The idea is to leverage higher quotas to speed up processing by using threads: We divide the entire workload (i.e., the strings that must be submitted to Perspective) into multiple threads. Then, to avoid dealing with race conditions, we save each thread's results in separate files. We also add methods in our modules to concatenate results from the multiple files generated.

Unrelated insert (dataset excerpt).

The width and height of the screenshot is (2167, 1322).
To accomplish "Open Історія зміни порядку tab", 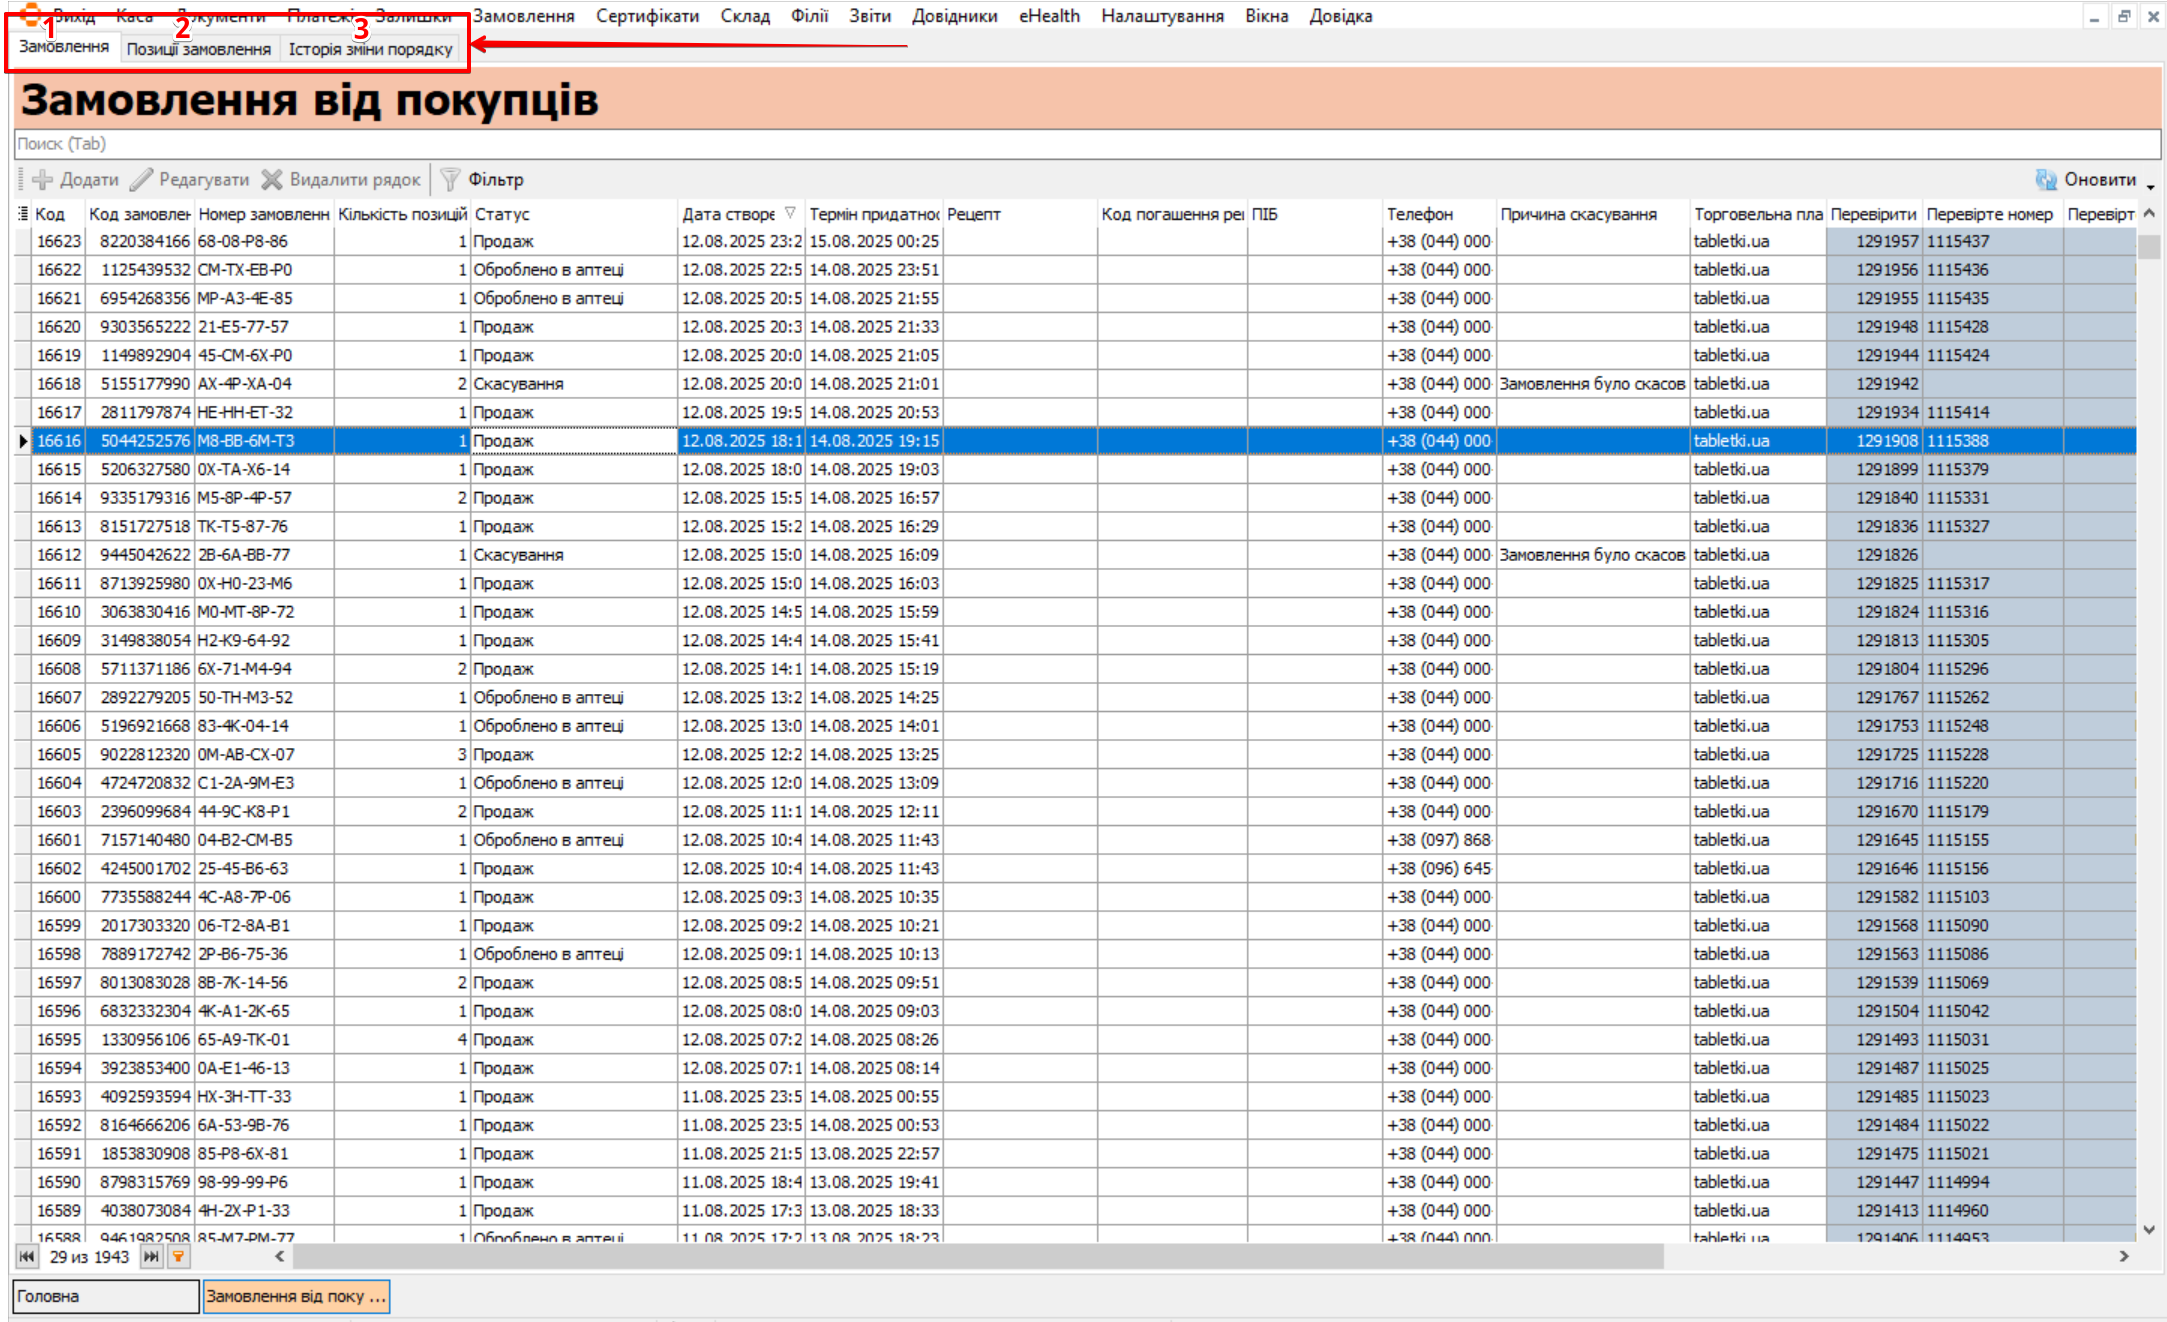I will pyautogui.click(x=370, y=49).
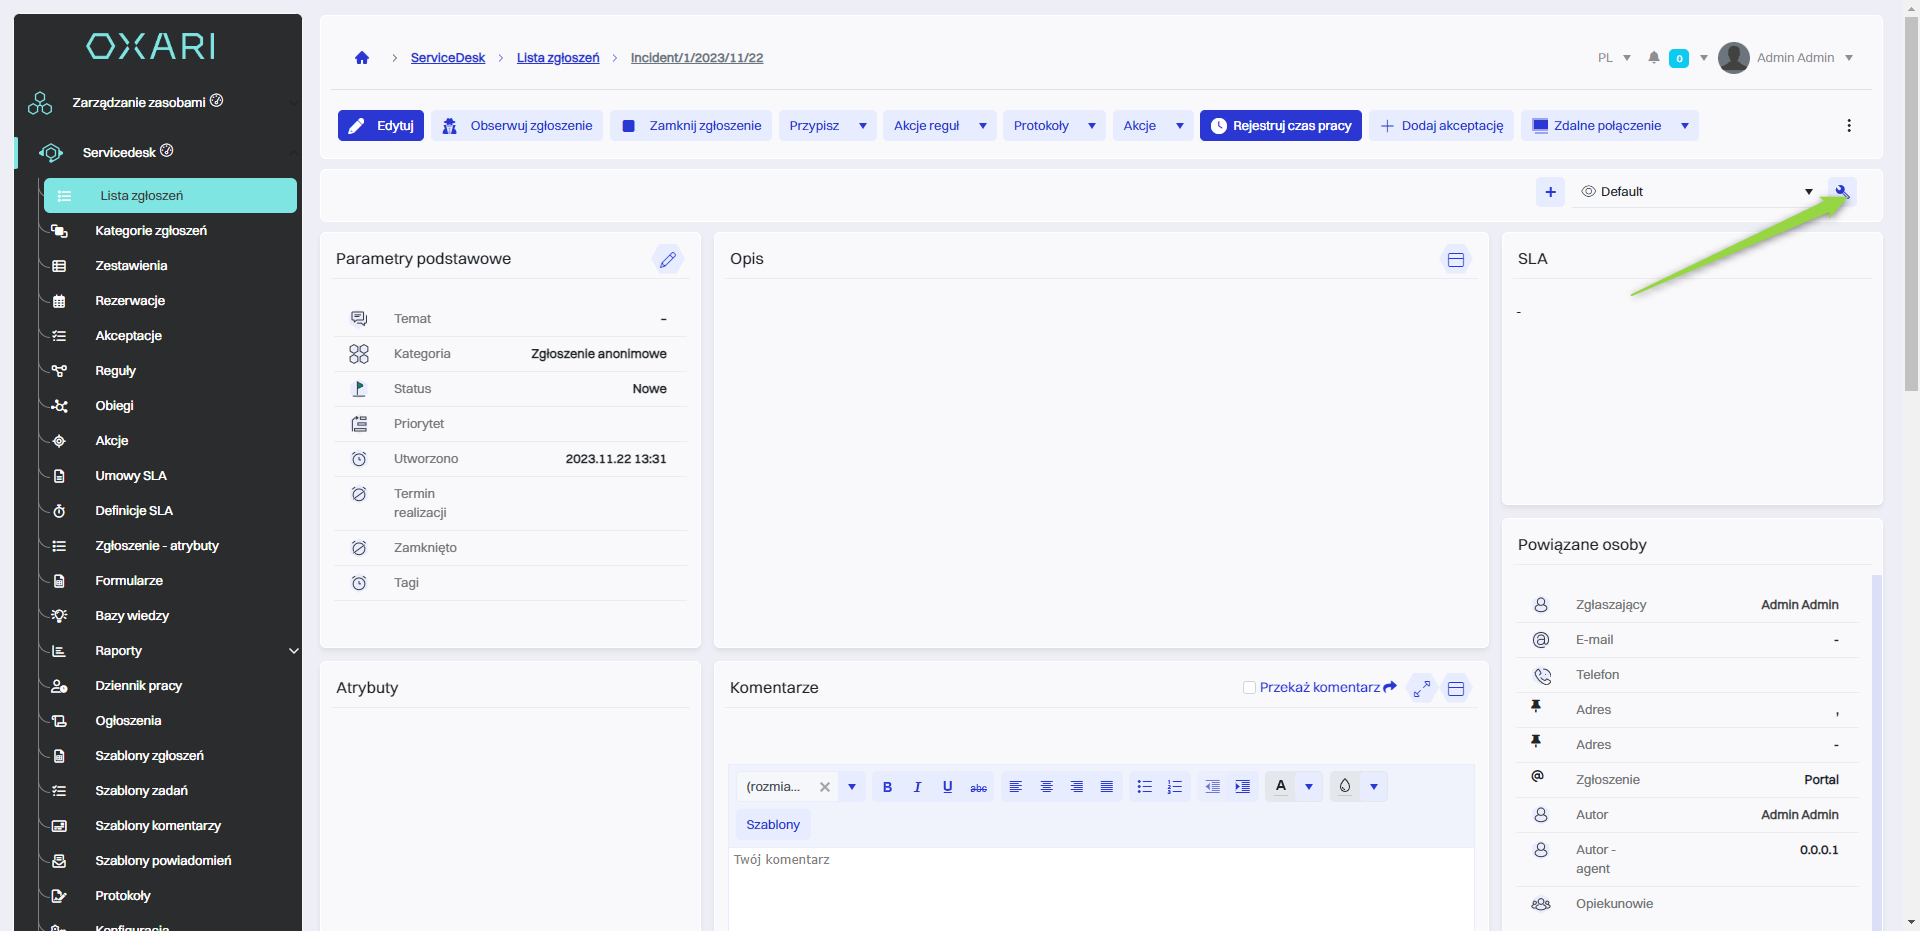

Additionally, we also add retrying decorators for the requesting method. This helps to retry requests that failed for any reason (usually, Error 429: Too Many Requests)

Modules

This module works on generic text dataframes; all you need is a dataframe with two fields:

  • text_field: the text to be sent to Perspective
  • text_field_id: unique id that identifies each text entry

These fields must be specified as parameters when using one of our two modules:

  • PerspectiveRequests: standard code to run multithreaded requests. Main class has the following parameters:
    • dataframe_path: path to dataframe containing text_field and text_field_id
    • text_field: column name with text to be sumitted to the API
    • text_id_field: column name with unique Id for each dataframe instance
    • api_key_path: a file containing you API key (and nothing else)
    • n_threads: number of threads to be used
  • ParseResults: parsing options for results, including generating a dataframe of cases that returned erros, which can then be used to perform additional rounds of requests. Main class has similar parameters, with the addition of:
    • results_path: path to a folder containing the results. Defaults to 'results/'

Both modules have documented methods and should be easy to use. We also added a main.py script with an example on how to run the pipeline

Installation

We also added a requirements.txt file for easier installation:

pip install -r requirements.txt

Results

By default, our modules save results and logs in a dinamically created folder '/results', but you can specify the path to another folder. Just be mindful that, in case you need to re-run missing instances (e.g., cases that returned errors), you must specifiy the same results folder path. If you run modules in the default setting, you should not have any problems with this.

Note: The user should be aware of the @retry decorator. We've left the parameters as values that worked best for us, but you should adjust them if needed.